::: PROVIDED MATERIAL

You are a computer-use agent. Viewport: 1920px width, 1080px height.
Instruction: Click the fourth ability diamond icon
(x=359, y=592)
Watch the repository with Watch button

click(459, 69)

::::::

**EXERCISE TASK:**
List each line of the listing above that contains the word "computer".

**SOLUTION BELOW:**
You are a computer-use agent. Viewport: 1920px width, 1080px height.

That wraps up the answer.